Use Gemini Apps or AI Mode only when your real question is consumer use, not API integration.
Use a wrapper only when you can name the infrastructure reason, such as OpenAI-compatible routing or multi-vendor billing. Do not let the wrapper become your definition of the product.
That is the cleanest current answer to this keyword.
Frequently Asked Questions
What is the official Nano Banana API?
It is Gemini's native image-generation family exposed through the Gemini API and Google AI Studio, not a separate standalone Nano Banana developer product.

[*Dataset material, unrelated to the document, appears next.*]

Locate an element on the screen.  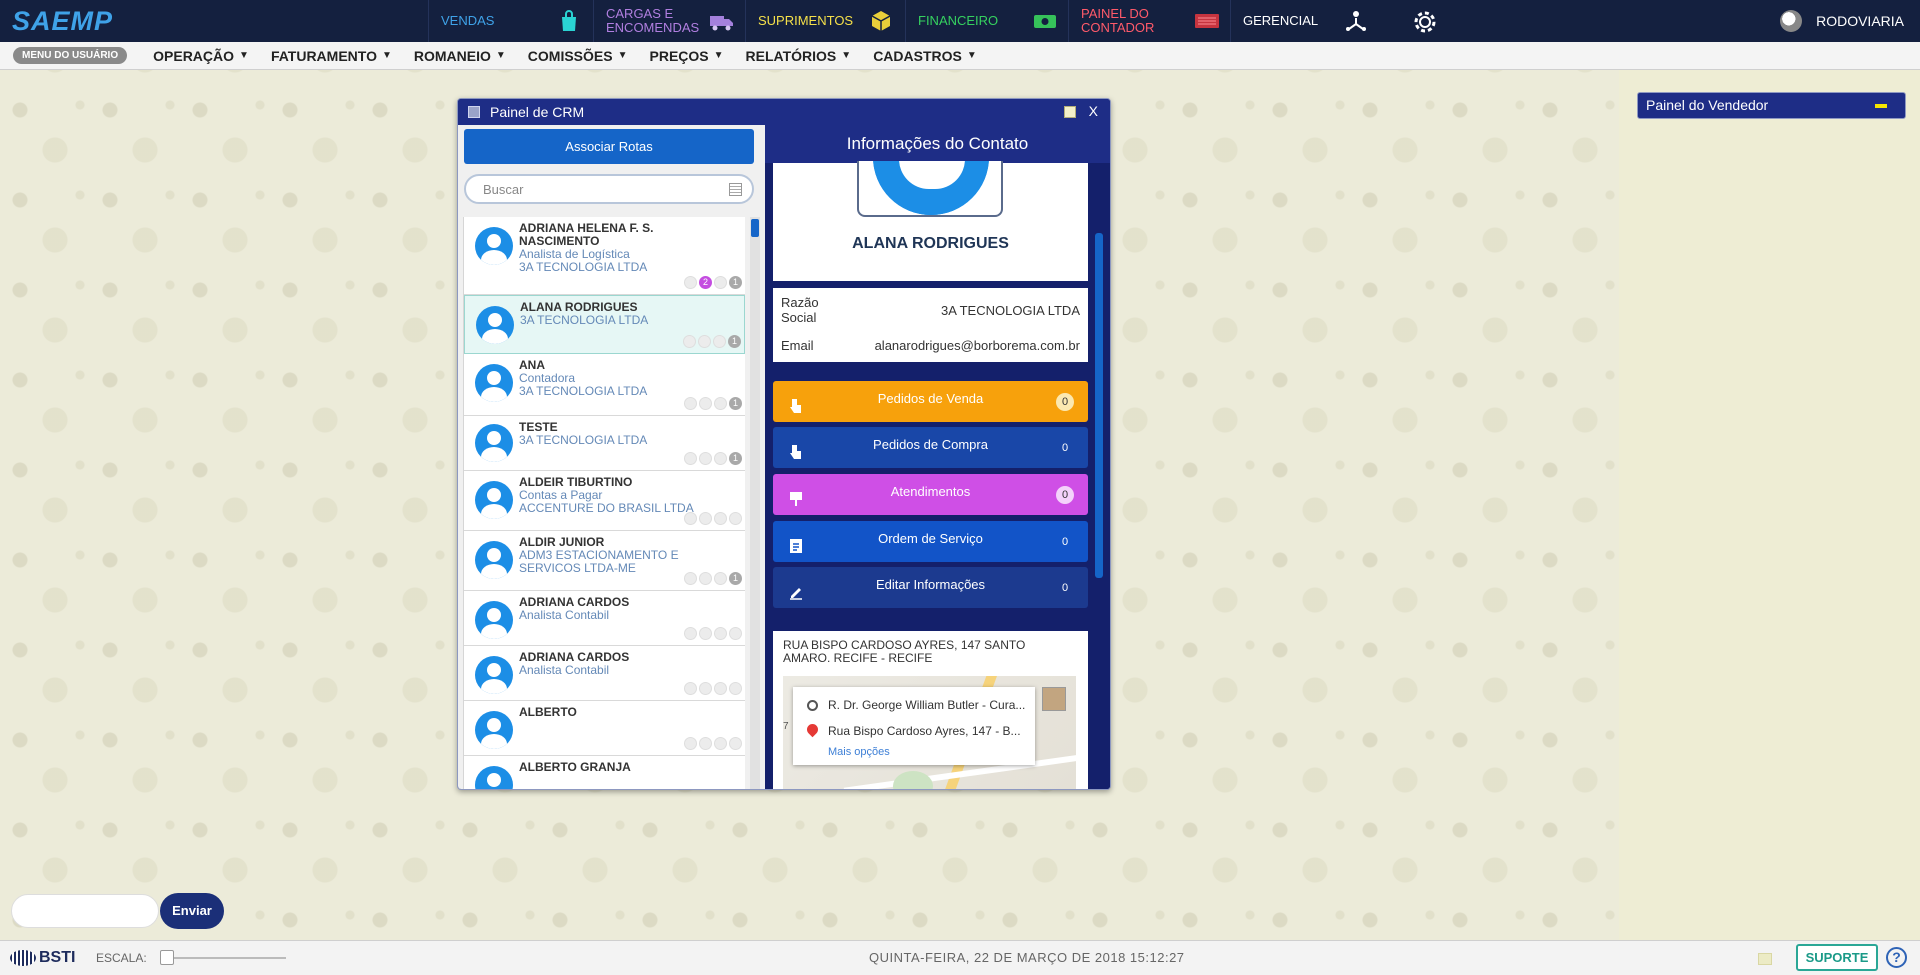
module-label: FINANCEIRO is located at coordinates (958, 20).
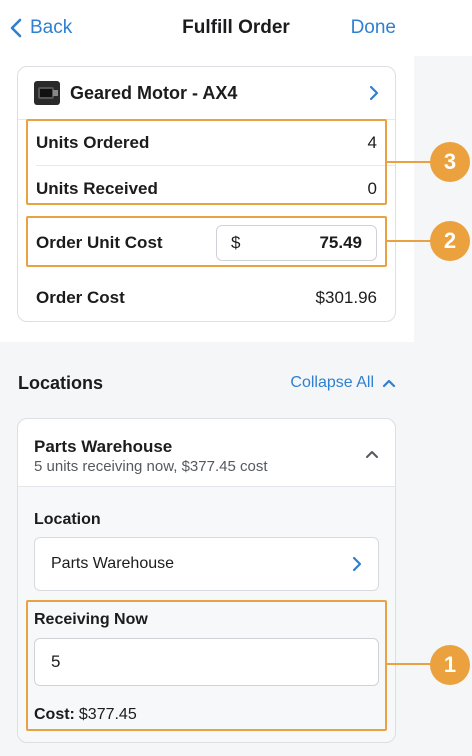 This screenshot has height=756, width=472. Describe the element at coordinates (104, 446) in the screenshot. I see `location-card-name: Parts Warehouse` at that location.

What model should I start with?
Start with gemini-3.1-flash-image-preview unless you already know you need the higher-fidelity Pro tier.
What is Nano Banana Pro's official model ID?
gemini-3-pro-image-preview.
Is the Nano Banana API free?
The current preview image models on Google's pricing page do not list a free tier for image output. Consumer app quotas and AI Mode usage are separate contracts.
Should I use AI Studio or the Gemini API?
Use both together: AI Studio for fast official testing and Gemini API for your application integration.
Is AI Mode part of the API?
No. AI Mode is a consumer Search surface with its own image limits and feature behavior.
Does the API support image editing, not just text-to-image?
Yes. Google's image-generation docs include official text-and-image-to-image workflows.
Do generated images carry a watermark?
Yes. Google documents that generated images include a SynthID watermark.
What if I need more than the official SDK gives me?
In practice, the official Gemini API already covers the highest-value controls most teams need: model selection, image editing, aspect ratio, image size, and search grounding. If you still need a gateway after that, make it a deliberate infrastructure choice instead of your starting point.